++++ DATASET EXCERPTS

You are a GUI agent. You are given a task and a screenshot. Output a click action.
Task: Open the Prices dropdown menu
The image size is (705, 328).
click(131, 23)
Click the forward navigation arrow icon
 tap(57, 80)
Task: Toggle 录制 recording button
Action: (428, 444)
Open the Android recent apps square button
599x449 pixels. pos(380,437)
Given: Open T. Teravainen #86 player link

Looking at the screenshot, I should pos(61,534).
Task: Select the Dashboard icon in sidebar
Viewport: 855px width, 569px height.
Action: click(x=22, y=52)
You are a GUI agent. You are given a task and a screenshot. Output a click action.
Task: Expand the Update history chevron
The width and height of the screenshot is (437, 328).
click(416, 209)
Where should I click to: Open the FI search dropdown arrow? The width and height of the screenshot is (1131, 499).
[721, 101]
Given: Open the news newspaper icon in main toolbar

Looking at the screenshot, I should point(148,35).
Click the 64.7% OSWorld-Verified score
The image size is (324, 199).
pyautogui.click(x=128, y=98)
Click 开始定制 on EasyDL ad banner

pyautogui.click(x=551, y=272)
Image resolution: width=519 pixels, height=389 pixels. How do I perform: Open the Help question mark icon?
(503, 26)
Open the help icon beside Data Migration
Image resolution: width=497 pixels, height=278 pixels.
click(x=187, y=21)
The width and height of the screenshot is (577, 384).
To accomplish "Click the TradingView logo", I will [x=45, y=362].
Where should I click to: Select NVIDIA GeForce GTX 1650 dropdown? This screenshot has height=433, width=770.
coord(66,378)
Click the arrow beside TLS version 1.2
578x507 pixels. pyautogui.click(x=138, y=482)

++++++++

_THE PROBLEM_:
"Given: Open T. Teravainen #86 player link" marks the first line to print; reproduce that line and every line after it through the end of the listing above.

_SOLUTION TO THE PROBLEM_:
Given: Open T. Teravainen #86 player link

Looking at the screenshot, I should pos(61,534).
Task: Select the Dashboard icon in sidebar
Viewport: 855px width, 569px height.
Action: click(x=22, y=52)
You are a GUI agent. You are given a task and a screenshot. Output a click action.
Task: Expand the Update history chevron
The width and height of the screenshot is (437, 328).
click(416, 209)
Where should I click to: Open the FI search dropdown arrow? The width and height of the screenshot is (1131, 499).
[721, 101]
Given: Open the news newspaper icon in main toolbar

Looking at the screenshot, I should point(148,35).
Click the 64.7% OSWorld-Verified score
The image size is (324, 199).
pyautogui.click(x=128, y=98)
Click 开始定制 on EasyDL ad banner

pyautogui.click(x=551, y=272)
Image resolution: width=519 pixels, height=389 pixels. How do I perform: Open the Help question mark icon?
(503, 26)
Open the help icon beside Data Migration
Image resolution: width=497 pixels, height=278 pixels.
click(x=187, y=21)
The width and height of the screenshot is (577, 384).
To accomplish "Click the TradingView logo", I will [x=45, y=362].
Where should I click to: Select NVIDIA GeForce GTX 1650 dropdown? This screenshot has height=433, width=770.
coord(66,378)
Click the arrow beside TLS version 1.2
578x507 pixels. pyautogui.click(x=138, y=482)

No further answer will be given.